**** ENTRIES PROVIDED ****
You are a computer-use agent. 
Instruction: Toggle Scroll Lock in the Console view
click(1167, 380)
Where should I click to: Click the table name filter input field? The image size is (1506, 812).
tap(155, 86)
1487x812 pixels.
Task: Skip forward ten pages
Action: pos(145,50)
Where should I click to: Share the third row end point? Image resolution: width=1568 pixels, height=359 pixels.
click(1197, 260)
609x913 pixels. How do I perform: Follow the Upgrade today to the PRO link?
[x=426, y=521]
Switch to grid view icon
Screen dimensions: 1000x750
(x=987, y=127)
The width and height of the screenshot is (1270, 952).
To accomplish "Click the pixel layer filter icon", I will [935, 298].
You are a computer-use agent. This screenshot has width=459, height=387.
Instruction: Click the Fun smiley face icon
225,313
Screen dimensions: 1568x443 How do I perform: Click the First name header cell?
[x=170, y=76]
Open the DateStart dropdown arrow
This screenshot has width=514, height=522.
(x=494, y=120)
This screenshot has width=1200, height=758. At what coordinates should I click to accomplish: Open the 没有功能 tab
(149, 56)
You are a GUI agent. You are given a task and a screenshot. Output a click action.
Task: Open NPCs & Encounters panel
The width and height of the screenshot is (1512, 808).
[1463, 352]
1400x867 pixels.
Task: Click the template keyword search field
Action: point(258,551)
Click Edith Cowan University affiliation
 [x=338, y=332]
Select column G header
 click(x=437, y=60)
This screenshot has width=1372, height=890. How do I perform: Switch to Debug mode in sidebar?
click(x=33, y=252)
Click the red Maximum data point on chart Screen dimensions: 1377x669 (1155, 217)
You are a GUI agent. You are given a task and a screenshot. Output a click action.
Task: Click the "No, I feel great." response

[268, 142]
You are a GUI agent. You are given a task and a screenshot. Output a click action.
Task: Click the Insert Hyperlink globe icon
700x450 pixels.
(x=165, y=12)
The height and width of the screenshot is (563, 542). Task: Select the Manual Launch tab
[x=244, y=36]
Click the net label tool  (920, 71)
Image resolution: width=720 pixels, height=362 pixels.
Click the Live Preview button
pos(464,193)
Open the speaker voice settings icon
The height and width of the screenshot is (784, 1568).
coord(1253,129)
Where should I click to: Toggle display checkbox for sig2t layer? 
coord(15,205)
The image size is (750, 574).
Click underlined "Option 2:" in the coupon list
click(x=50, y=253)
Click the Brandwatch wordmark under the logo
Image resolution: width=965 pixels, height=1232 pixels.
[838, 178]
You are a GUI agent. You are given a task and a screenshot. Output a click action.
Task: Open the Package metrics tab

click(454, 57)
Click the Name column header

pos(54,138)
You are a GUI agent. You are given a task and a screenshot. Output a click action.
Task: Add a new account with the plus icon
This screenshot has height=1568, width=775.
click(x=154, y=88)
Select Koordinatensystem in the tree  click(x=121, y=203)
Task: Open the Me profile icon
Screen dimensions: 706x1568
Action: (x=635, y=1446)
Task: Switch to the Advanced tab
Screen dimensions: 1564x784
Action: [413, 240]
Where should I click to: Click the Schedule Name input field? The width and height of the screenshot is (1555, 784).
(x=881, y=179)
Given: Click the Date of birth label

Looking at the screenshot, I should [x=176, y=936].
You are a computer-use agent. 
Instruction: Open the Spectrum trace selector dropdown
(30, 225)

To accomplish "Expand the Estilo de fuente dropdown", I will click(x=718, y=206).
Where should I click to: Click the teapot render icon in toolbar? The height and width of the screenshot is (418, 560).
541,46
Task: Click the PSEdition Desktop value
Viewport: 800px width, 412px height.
****
HOW TO COMPLETE THIS TASK:
For every line in the data above that holds "will", return the line itself.

EXERCISE RESULT:
To accomplish "Click the pixel layer filter icon", I will [935, 298].
To accomplish "Expand the Estilo de fuente dropdown", I will click(x=718, y=206).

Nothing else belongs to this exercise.